The work comes from a team led by Etienne Bucher at Agroscope in Switzerland, working with collaborators in Germany, France, Belgium, China and the United States. According to PubMed, they focused on Helitrons, a class of transposon that copies itself through a rolling circle of DNA rather than the cut-and-paste route used by better known jumping genes. Helitrons were only recognized this century, and how they behave in living plants has stayed murky.

A transposon that had not given up

The researchers zeroed in on what they named the Xuan-Feng Helitron family. In normal wheat these elements sit quietly, held down by DNA methylation, the small chemical tags that plants use to keep unruly sequences switched off. When the team stripped away some of that methylation and then hit the plants with heat stress, the combination flipped a switch. The Helitrons began to transcribe. They formed loops of extrachromosomal circular DNA, a telltale sign that the copying process was running. And they landed in fresh spots, producing new insertions in the plant's body cells.

That last point matters. A transposon that only twitches at the level of RNA is interesting but harmless. One that physically inserts itself into new locations can rewrite how nearby genes behave, for better or worse. The team confirmed the new insertions rather than inferring them, which is a harder bar to clear.

Tracing it to a single driver

Not every copy of a transposon family can move on its own. Many are broken freeloaders that rely on an intact relative to supply the enzymes. Through genetic crosses and by rebuilding the element in a different host system, the researchers traced the whole family's activity back to one autonomous member they call Feng8. It is the engine. The rest come along for the ride.

Recorded information.

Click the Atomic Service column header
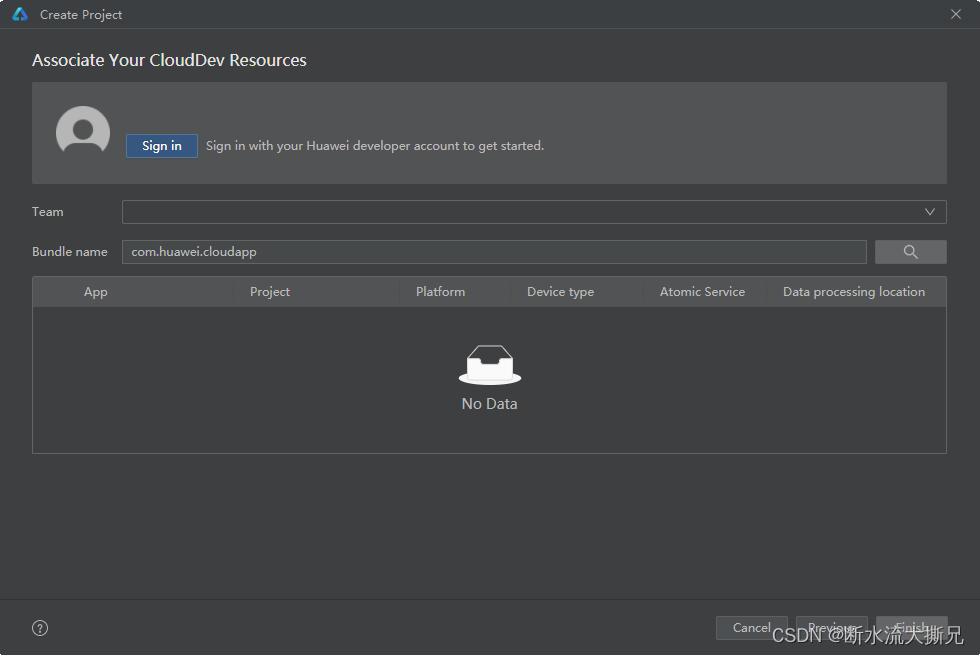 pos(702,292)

Instructions.
(1) Answer each question using the article on wheat Helitrons, one line per answer:
(a) In which country is Agroscope, where the team leader works?
(b) What keeps the Xuan-Feng Helitron elements quiet in normal wheat?
(c) What name did the researchers give the autonomous member that drives the family's activity?
(2) Continue the article on wheat Helitrons from its last sentence.

Answers by task.
(1)
(a) Switzerland
(b) DNA methylation
(c) Feng8

(2)
Pinning the activity on a specific element is useful because it turns a vague observation into something you can work with. If Feng8 is the driver, then it can in principle be controlled, silenced, or borrowed. The authors point to crop breeding as one direction. A transposon that reliably scatters new insertions across the genome, and that responds to a trigger the breeder controls, could become a tool for generating genetic variation on purpose rather than waiting for it to appear by chance.

What the study stops short of claiming

This is a mechanism paper, not a field trial. The activation happened under laboratory conditions that paired heat with a deliberate reduction in methylation. Ordinary summer heat alone, in a plant with its methylation intact, was not shown to unleash the same wave of movement. So the finding does not mean a hot growing season is quietly reshuffling the wheat in a farmer's field. The work also does not establish whether the new insertions help the plant, hurt it, or do nothing at all. Whether Feng8 has been a useful source of variation over wheat's evolutionary history, or just a well behaved passenger, is left open.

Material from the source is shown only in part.